> Written exercise
Convert every line of the items below into a Markdown table with the columns "Row" and "Item text," numbering each row and skipping blank lines. Leave the pictures out of the table.

> Entries provided
(begin)

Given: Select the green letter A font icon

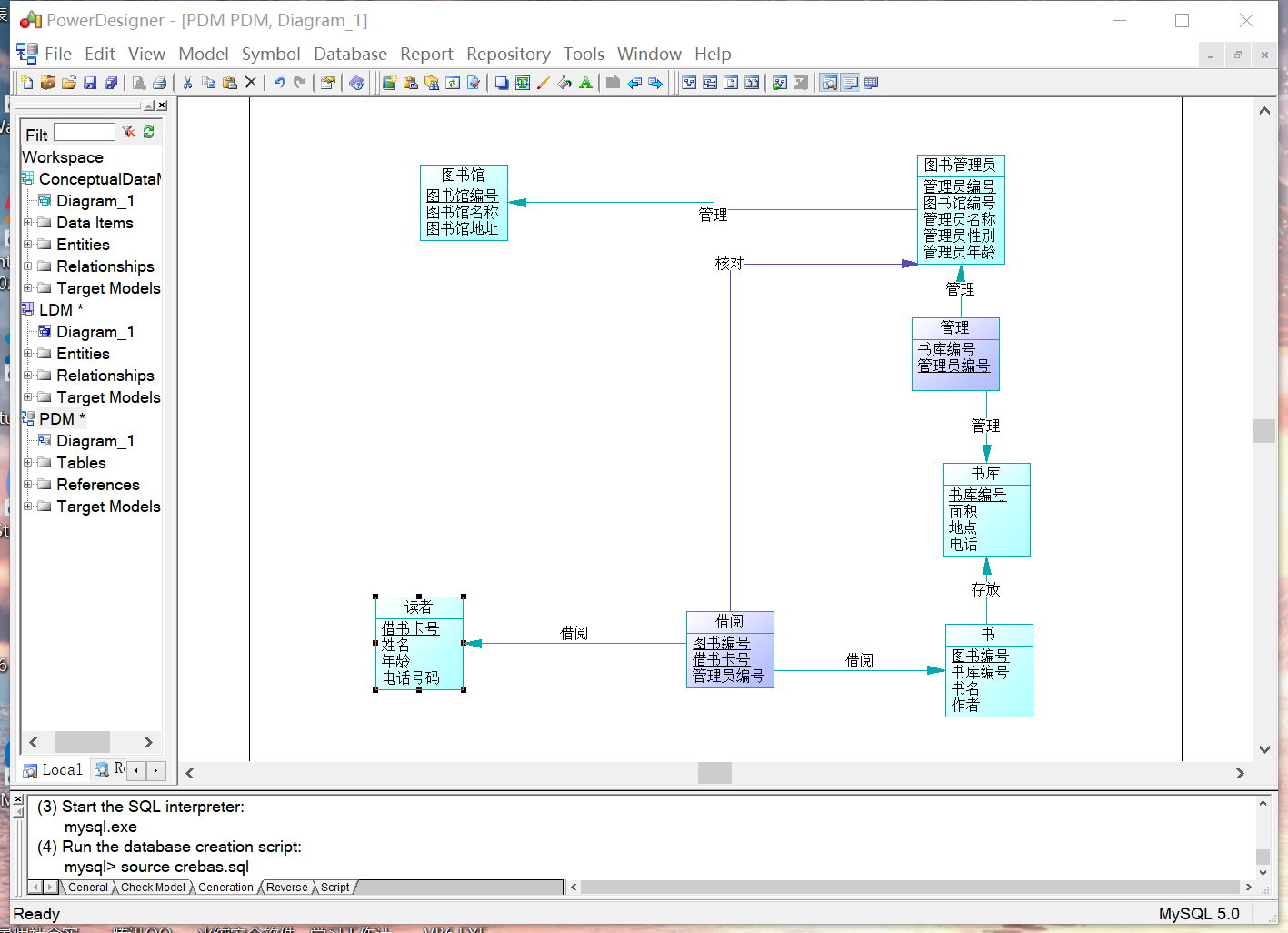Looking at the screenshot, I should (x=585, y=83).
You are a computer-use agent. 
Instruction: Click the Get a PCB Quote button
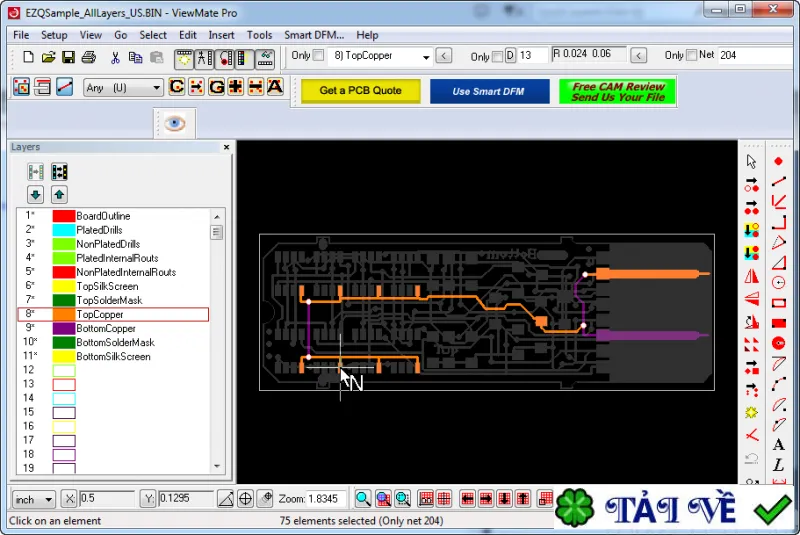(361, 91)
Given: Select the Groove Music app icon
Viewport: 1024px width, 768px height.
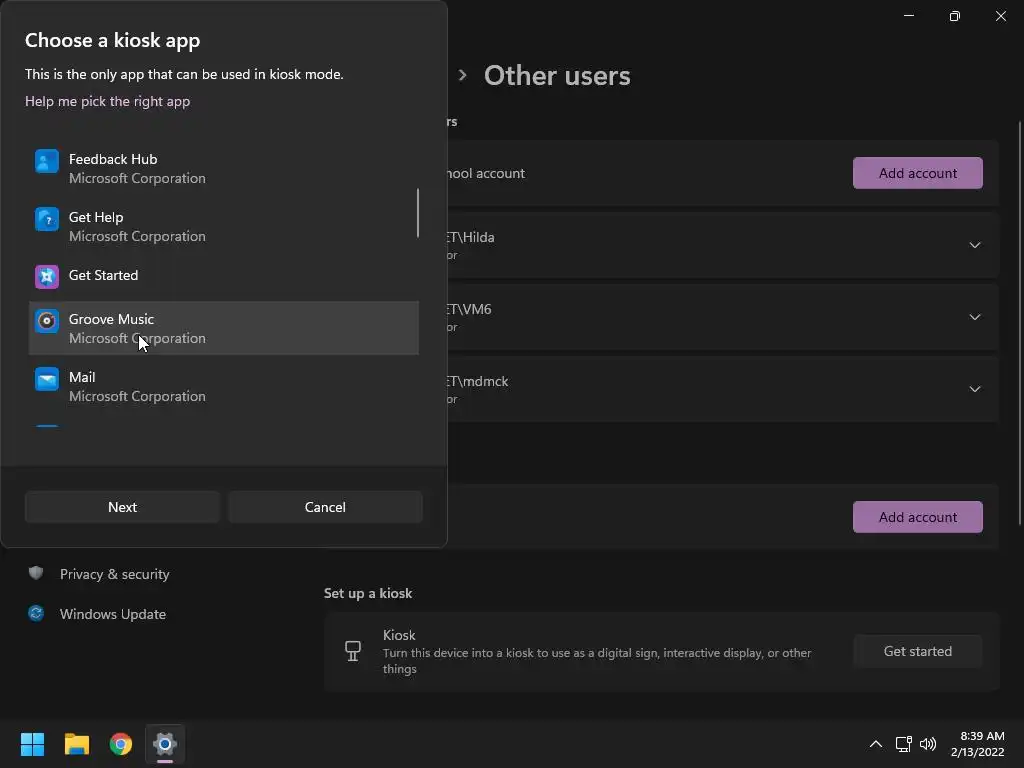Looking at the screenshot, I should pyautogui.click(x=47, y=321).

(end)

> Completed exercise
| Row | Item text |
|---|---|
| 1 | Given: Select the green letter A font icon |
| 2 | Looking at the screenshot, I should (x=585, y=83). |
| 3 | You are a computer-use agent.  |
| 4 | Instruction: Click the Get a PCB Quote button |
| 5 | (361, 91) |
| 6 | Given: Select the Groove Music app icon |
| 7 | Viewport: 1024px width, 768px height. |
| 8 | Looking at the screenshot, I should pyautogui.click(x=47, y=321). |